To mark the tenth anniversary of Death Note, there's a fabulous analysis of the manga's protagonist over on Anime News Network.
Under the heading Ten Years of Death Note: Is Light the Bad Guy?, columnist Jacob Hope Chapman takes a reasonably in-depth, albeit whistle-stop look not only at the character of Light Yagami himself, but how fans received him and how the author may have intended him to be.
There's a discussion on why people might accept mass murder and even justify the need - touching upon the darker impulses within us all; and whether insanity runs more rampant than merely with Kira.
Chapman brilliantly, and humorously, makes the case for Light Yagami being no 'anti-hero' nor erstwhile saviour, but a villain par excellence. Perhaps manga's most iconic villain at that.

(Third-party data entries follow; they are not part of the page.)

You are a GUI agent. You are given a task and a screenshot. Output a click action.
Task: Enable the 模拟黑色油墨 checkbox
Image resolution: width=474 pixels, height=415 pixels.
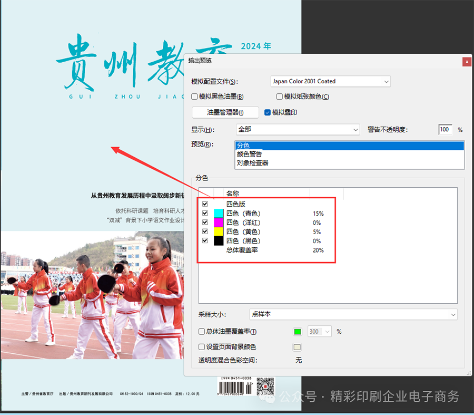click(195, 96)
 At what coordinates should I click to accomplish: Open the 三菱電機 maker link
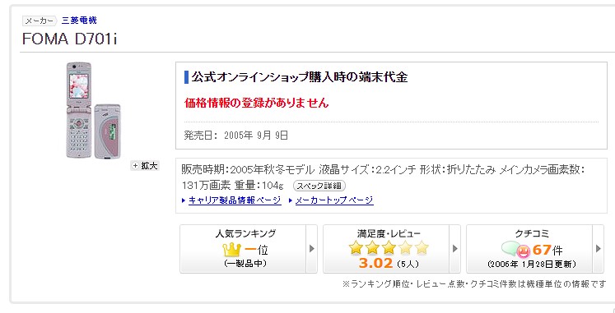[x=79, y=21]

Though he never elaborates upon the point, the columnist does demonstrate quite clearly how easily society will accept the wicked and insane, if the justification is presented gradually and enticingly enough. In this regard using Kira apologists amongst the Death Note fandom as an example, rather than, say, Donald Trump's supporters. Seen from a long view, their pro-Kira arguments are denigrated as 'commonly insane'. Can't argue there!
Everyman Matsuda - The Reader's Representative Within the Death Note Plot?
Chapman also talks about other characters in relation to Light Yagami (who is, after all, the focus of his analysis).
In particular he notes how Matsuda is too regularly dismissed as merely the idiot of the Death Note world. When, upon closer inspection, it turns out that the young police officer holds a vital role within the narrative and its dramatis personæ.
Matsuda serves as an everyman, the character whose views act as a litmus test for the wider perspective of fashionable society. As he wavers in support of Kira, then so do the greater Japanese masses.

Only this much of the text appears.